- _Material for the task_

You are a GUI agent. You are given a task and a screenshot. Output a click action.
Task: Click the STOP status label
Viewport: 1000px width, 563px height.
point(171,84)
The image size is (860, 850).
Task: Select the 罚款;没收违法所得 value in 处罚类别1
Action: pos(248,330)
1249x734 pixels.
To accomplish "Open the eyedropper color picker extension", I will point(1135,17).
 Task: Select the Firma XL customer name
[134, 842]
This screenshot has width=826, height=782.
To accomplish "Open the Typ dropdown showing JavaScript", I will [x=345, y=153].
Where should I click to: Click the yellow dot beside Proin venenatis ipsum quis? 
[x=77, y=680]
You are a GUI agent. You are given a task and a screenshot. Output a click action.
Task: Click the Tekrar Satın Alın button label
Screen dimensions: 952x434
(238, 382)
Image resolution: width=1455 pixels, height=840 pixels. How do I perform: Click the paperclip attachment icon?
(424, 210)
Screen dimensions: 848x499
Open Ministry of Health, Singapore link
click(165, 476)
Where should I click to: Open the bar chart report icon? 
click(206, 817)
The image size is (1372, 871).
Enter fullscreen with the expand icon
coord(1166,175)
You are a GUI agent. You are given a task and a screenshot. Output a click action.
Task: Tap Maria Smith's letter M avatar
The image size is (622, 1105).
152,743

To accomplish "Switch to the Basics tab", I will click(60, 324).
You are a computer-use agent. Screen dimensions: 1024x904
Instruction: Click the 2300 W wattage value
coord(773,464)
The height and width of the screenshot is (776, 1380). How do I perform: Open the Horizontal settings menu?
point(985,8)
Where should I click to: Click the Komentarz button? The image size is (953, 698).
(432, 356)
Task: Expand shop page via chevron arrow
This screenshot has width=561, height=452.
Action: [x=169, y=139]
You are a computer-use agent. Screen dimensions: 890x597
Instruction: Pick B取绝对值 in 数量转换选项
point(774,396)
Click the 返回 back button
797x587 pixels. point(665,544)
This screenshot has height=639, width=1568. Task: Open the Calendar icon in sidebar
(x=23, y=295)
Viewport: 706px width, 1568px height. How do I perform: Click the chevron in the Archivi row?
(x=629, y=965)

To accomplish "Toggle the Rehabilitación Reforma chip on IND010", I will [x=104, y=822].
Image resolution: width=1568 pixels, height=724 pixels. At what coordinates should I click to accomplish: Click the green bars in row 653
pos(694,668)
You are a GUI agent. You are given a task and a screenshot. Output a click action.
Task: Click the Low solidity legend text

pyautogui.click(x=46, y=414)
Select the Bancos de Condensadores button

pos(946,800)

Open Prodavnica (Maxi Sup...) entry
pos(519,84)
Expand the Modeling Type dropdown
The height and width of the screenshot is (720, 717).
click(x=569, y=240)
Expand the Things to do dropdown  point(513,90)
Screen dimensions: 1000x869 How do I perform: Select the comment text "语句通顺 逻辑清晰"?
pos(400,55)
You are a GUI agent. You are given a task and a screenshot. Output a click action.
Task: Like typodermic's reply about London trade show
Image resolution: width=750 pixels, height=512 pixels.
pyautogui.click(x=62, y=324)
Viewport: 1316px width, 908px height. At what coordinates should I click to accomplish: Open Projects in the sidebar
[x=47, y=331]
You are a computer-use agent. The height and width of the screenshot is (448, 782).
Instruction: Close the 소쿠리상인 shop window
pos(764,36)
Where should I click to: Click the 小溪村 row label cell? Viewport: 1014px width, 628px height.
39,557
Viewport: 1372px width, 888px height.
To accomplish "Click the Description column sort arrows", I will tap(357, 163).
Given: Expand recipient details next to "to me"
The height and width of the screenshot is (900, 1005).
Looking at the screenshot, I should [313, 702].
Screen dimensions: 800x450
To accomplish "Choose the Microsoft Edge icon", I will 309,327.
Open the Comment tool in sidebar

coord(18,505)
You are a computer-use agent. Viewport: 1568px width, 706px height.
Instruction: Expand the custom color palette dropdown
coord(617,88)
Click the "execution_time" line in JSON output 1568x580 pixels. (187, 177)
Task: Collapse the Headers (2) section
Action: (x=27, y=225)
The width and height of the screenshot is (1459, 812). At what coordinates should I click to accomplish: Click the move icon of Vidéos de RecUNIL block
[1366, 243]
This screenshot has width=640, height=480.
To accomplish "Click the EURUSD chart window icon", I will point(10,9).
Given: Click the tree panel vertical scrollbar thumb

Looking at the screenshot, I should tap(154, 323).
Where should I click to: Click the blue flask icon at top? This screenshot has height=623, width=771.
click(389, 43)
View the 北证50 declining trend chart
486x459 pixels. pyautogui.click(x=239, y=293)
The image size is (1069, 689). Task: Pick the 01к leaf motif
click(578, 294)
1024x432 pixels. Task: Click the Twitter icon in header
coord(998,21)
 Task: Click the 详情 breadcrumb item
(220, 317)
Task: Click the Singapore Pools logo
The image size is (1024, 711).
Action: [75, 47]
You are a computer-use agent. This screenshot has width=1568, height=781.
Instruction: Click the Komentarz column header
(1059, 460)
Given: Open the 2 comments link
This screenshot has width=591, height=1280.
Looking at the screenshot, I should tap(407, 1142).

- _Instructions for the task_
Reproduce all of the data above line for line, with no changes.

- _Final result_
You are a GUI agent. You are given a task and a screenshot. Output a click action.
Task: Click the STOP status label
Viewport: 1000px width, 563px height.
point(171,84)
The image size is (860, 850).
Task: Select the 罚款;没收违法所得 value in 处罚类别1
Action: pos(248,330)
1249x734 pixels.
To accomplish "Open the eyedropper color picker extension", I will point(1135,17).
 Task: Select the Firma XL customer name
[134, 842]
This screenshot has width=826, height=782.
To accomplish "Open the Typ dropdown showing JavaScript", I will [x=345, y=153].
Where should I click to: Click the yellow dot beside Proin venenatis ipsum quis? 
[x=77, y=680]
You are a GUI agent. You are given a task and a screenshot. Output a click action.
Task: Click the Tekrar Satın Alın button label
Screen dimensions: 952x434
(238, 382)
Image resolution: width=1455 pixels, height=840 pixels. How do I perform: Click the paperclip attachment icon?
(424, 210)
Screen dimensions: 848x499
Open Ministry of Health, Singapore link
click(165, 476)
Where should I click to: Open the bar chart report icon? 
click(206, 817)
The image size is (1372, 871).
Enter fullscreen with the expand icon
coord(1166,175)
You are a GUI agent. You are given a task and a screenshot. Output a click action.
Task: Tap Maria Smith's letter M avatar
The image size is (622, 1105).
152,743

To accomplish "Switch to the Basics tab", I will click(60, 324).
You are a computer-use agent. Screen dimensions: 1024x904
Instruction: Click the 2300 W wattage value
coord(773,464)
The height and width of the screenshot is (776, 1380). How do I perform: Open the Horizontal settings menu?
point(985,8)
Where should I click to: Click the Komentarz button? The image size is (953, 698).
(432, 356)
Task: Expand shop page via chevron arrow
This screenshot has width=561, height=452.
Action: [x=169, y=139]
You are a computer-use agent. Screen dimensions: 890x597
Instruction: Pick B取绝对值 in 数量转换选项
point(774,396)
Click the 返回 back button
797x587 pixels. point(665,544)
This screenshot has height=639, width=1568. Task: Open the Calendar icon in sidebar
(x=23, y=295)
Viewport: 706px width, 1568px height. How do I perform: Click the chevron in the Archivi row?
(x=629, y=965)

To accomplish "Toggle the Rehabilitación Reforma chip on IND010", I will [x=104, y=822].
Image resolution: width=1568 pixels, height=724 pixels. At what coordinates should I click to accomplish: Click the green bars in row 653
pos(694,668)
You are a GUI agent. You are given a task and a screenshot. Output a click action.
Task: Click the Low solidity legend text

pyautogui.click(x=46, y=414)
Select the Bancos de Condensadores button

pos(946,800)

Open Prodavnica (Maxi Sup...) entry
pos(519,84)
Expand the Modeling Type dropdown
The height and width of the screenshot is (720, 717).
click(x=569, y=240)
Expand the Things to do dropdown  point(513,90)
Screen dimensions: 1000x869 How do I perform: Select the comment text "语句通顺 逻辑清晰"?
pos(400,55)
You are a GUI agent. You are given a task and a screenshot. Output a click action.
Task: Like typodermic's reply about London trade show
Image resolution: width=750 pixels, height=512 pixels.
pyautogui.click(x=62, y=324)
Viewport: 1316px width, 908px height. At what coordinates should I click to accomplish: Open Projects in the sidebar
[x=47, y=331]
You are a computer-use agent. The height and width of the screenshot is (448, 782).
Instruction: Close the 소쿠리상인 shop window
pos(764,36)
Where should I click to: Click the 小溪村 row label cell? Viewport: 1014px width, 628px height.
39,557
Viewport: 1372px width, 888px height.
To accomplish "Click the Description column sort arrows", I will tap(357, 163).
Given: Expand recipient details next to "to me"
The height and width of the screenshot is (900, 1005).
Looking at the screenshot, I should [313, 702].
Screen dimensions: 800x450
To accomplish "Choose the Microsoft Edge icon", I will 309,327.
Open the Comment tool in sidebar

coord(18,505)
You are a computer-use agent. Viewport: 1568px width, 706px height.
Instruction: Expand the custom color palette dropdown
coord(617,88)
Click the "execution_time" line in JSON output 1568x580 pixels. (187, 177)
Task: Collapse the Headers (2) section
Action: (x=27, y=225)
The width and height of the screenshot is (1459, 812). At what coordinates should I click to accomplish: Click the move icon of Vidéos de RecUNIL block
[1366, 243]
This screenshot has width=640, height=480.
To accomplish "Click the EURUSD chart window icon", I will point(10,9).
Given: Click the tree panel vertical scrollbar thumb

Looking at the screenshot, I should tap(154, 323).
Where should I click to: Click the blue flask icon at top? This screenshot has height=623, width=771.
click(389, 43)
View the 北证50 declining trend chart
486x459 pixels. pyautogui.click(x=239, y=293)
The image size is (1069, 689). Task: Pick the 01к leaf motif
click(578, 294)
1024x432 pixels. Task: Click the Twitter icon in header
coord(998,21)
 Task: Click the 详情 breadcrumb item
(220, 317)
Task: Click the Singapore Pools logo
The image size is (1024, 711).
Action: [75, 47]
You are a computer-use agent. This screenshot has width=1568, height=781.
Instruction: Click the Komentarz column header
(1059, 460)
Given: Open the 2 comments link
This screenshot has width=591, height=1280.
Looking at the screenshot, I should tap(407, 1142).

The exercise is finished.